=== Section Start ===
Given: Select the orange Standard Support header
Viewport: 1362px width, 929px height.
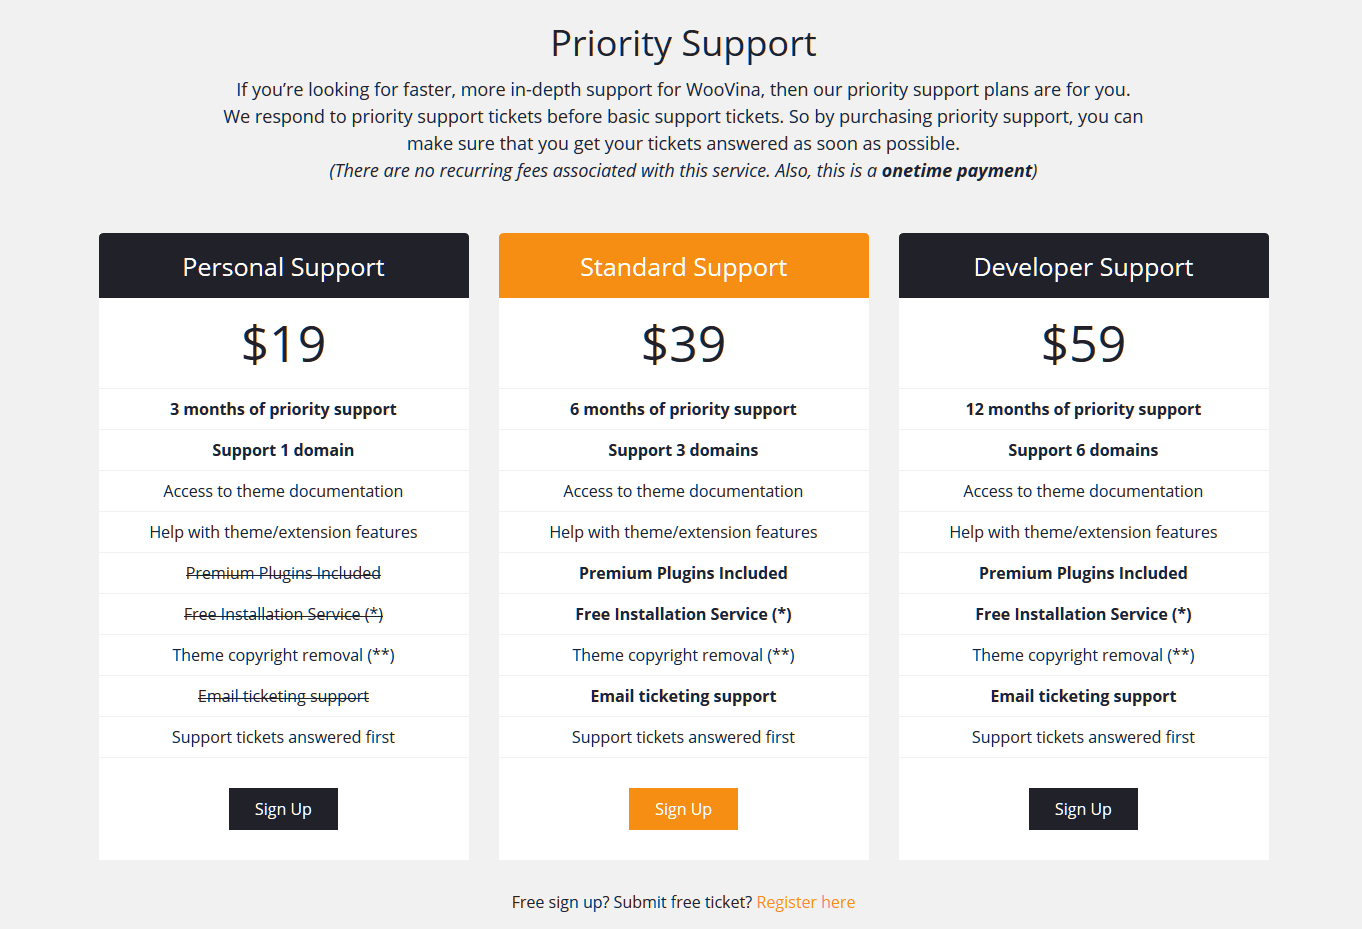Looking at the screenshot, I should pos(684,266).
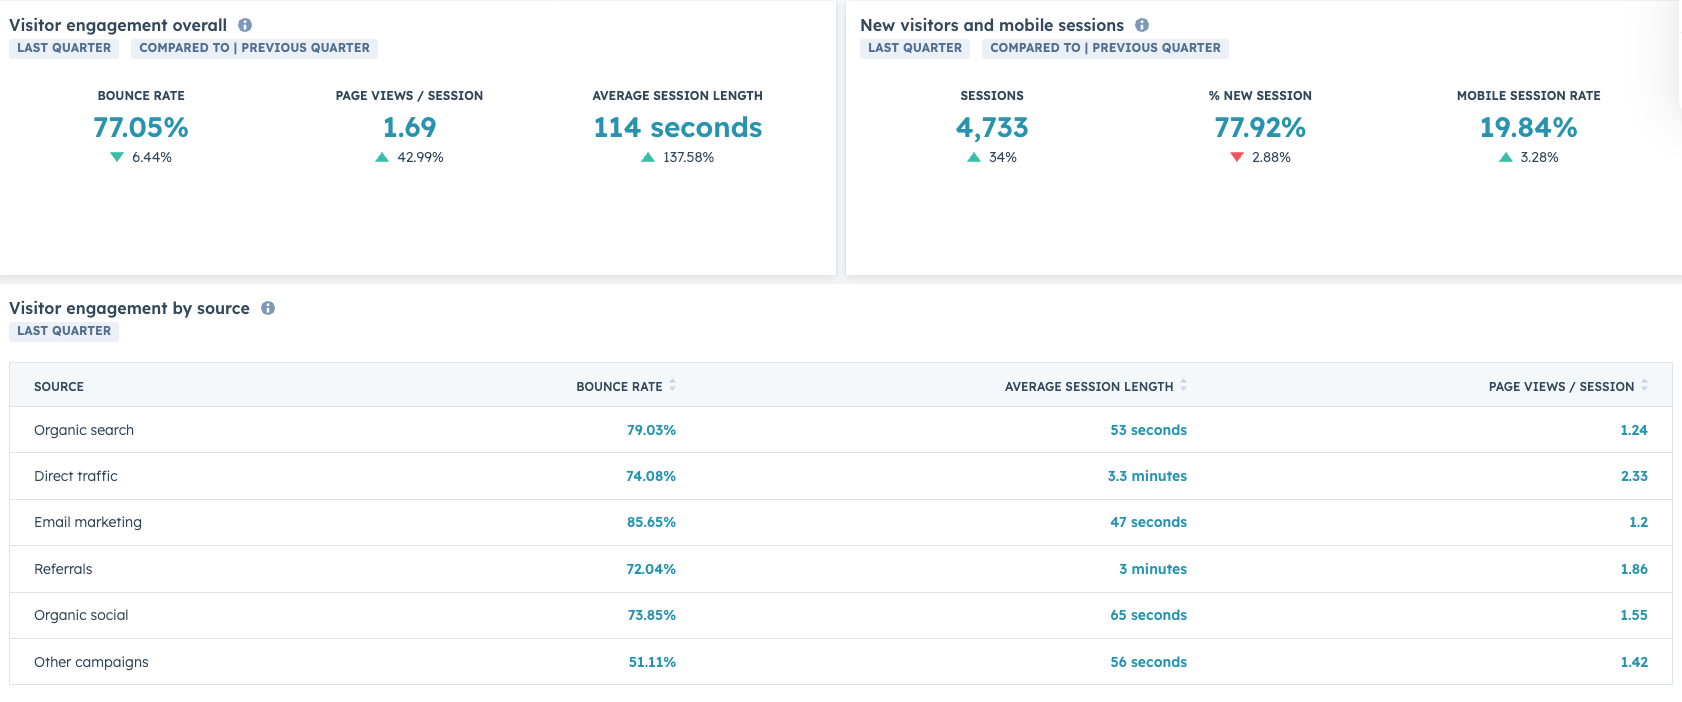1682x702 pixels.
Task: Click Email marketing bounce rate 85.65%
Action: (651, 522)
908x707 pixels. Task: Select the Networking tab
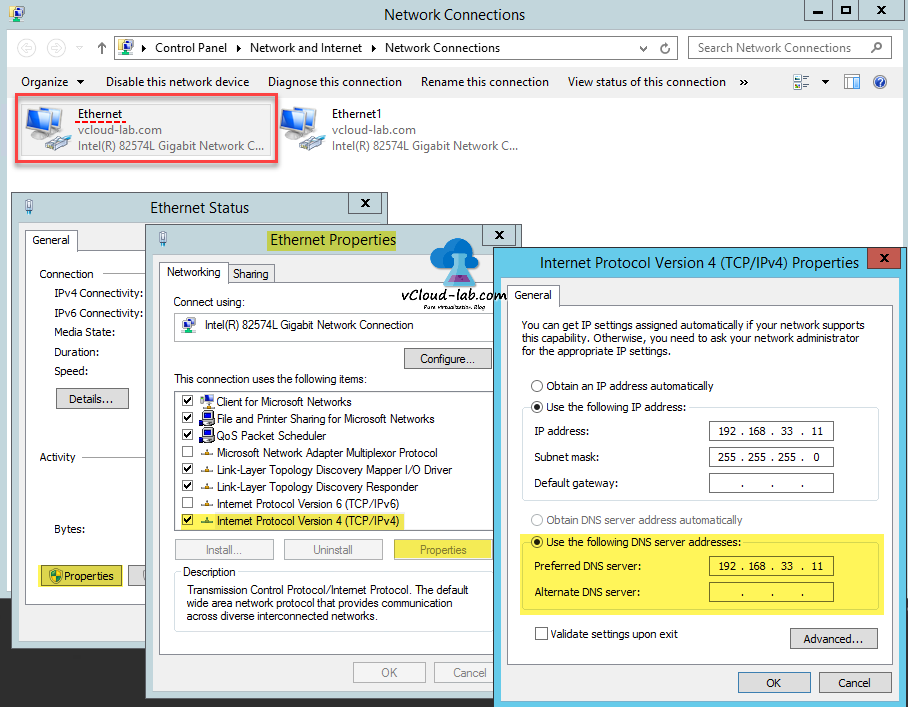coord(193,272)
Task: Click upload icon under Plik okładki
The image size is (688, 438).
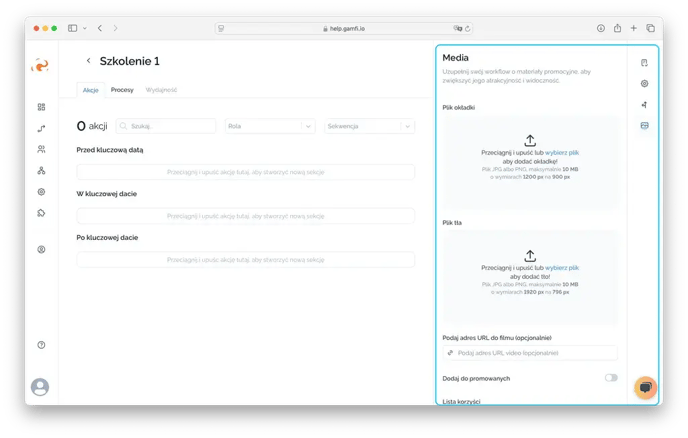Action: 530,141
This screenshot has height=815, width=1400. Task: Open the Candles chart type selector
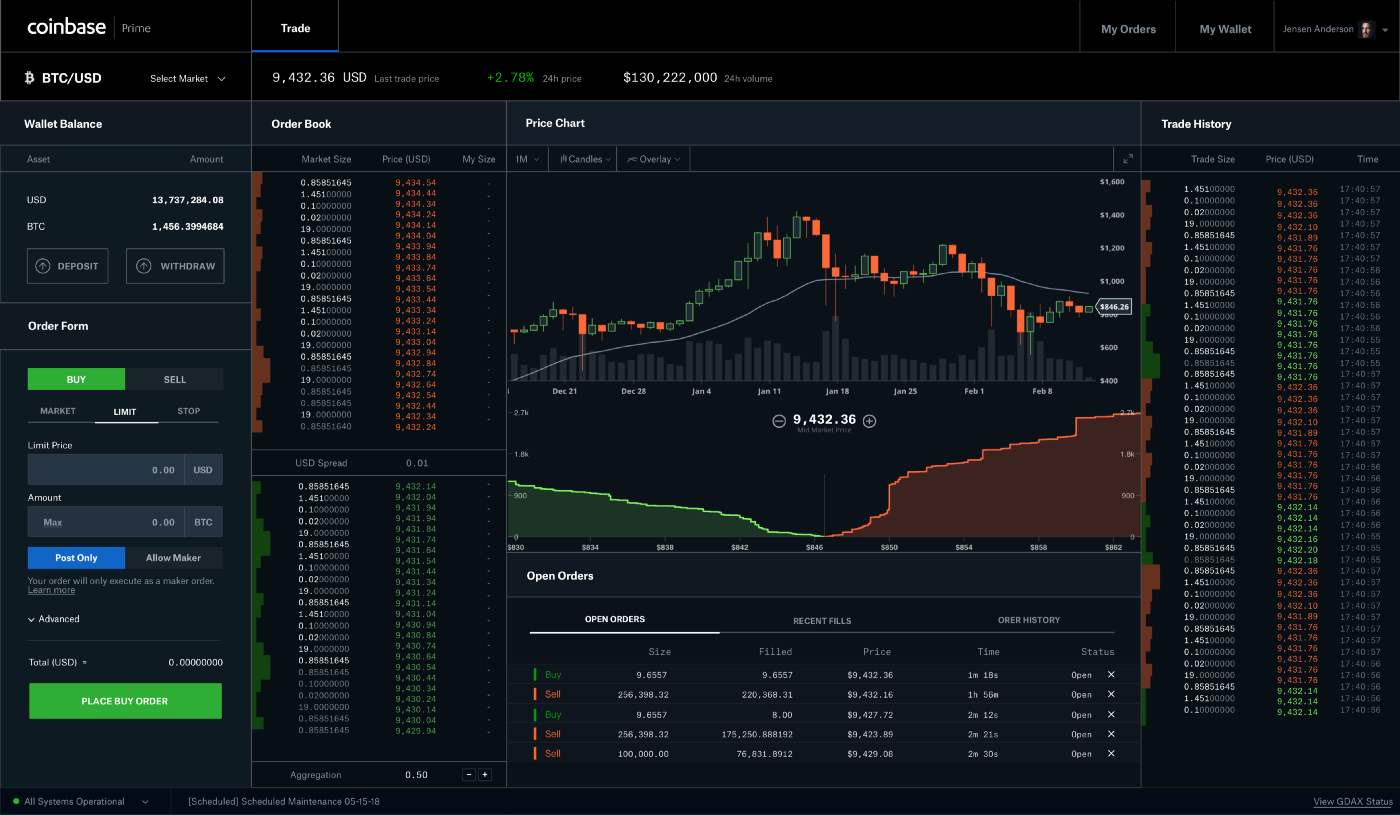582,158
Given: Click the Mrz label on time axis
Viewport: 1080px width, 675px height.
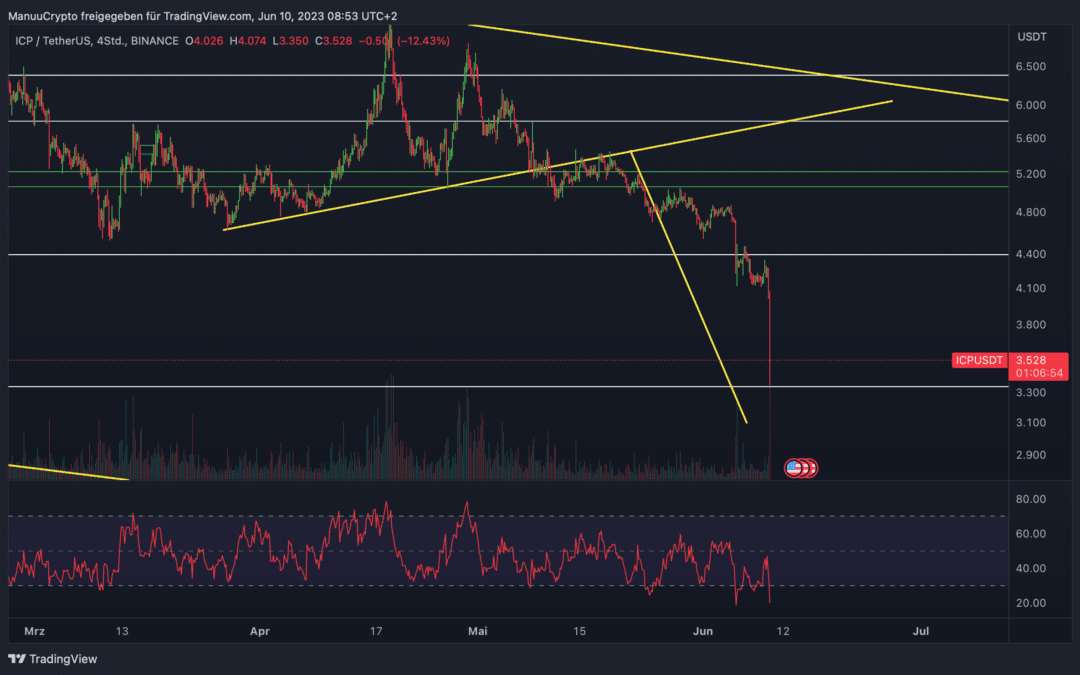Looking at the screenshot, I should click(x=34, y=631).
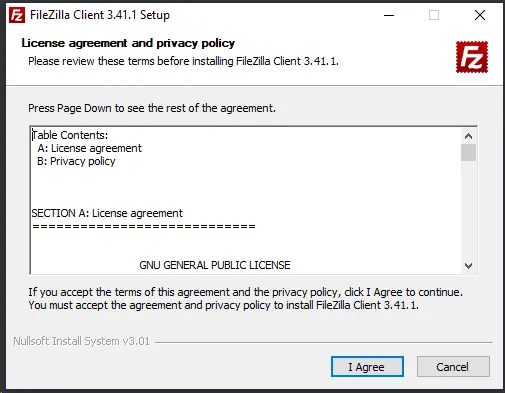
=== Section End ===
--- PROBLEM STATEMENT ---
There should be an exact restatement of the lines from the line with "This screenshot has" through the last line of the entries above, and no pictures in it.

--- TASK RESPONSE ---
This screenshot has height=815, width=1400. Task: Open the Candles chart type selector
582,158
Given: Click the Mrz label on time axis
Viewport: 1080px width, 675px height.
Looking at the screenshot, I should click(x=34, y=631).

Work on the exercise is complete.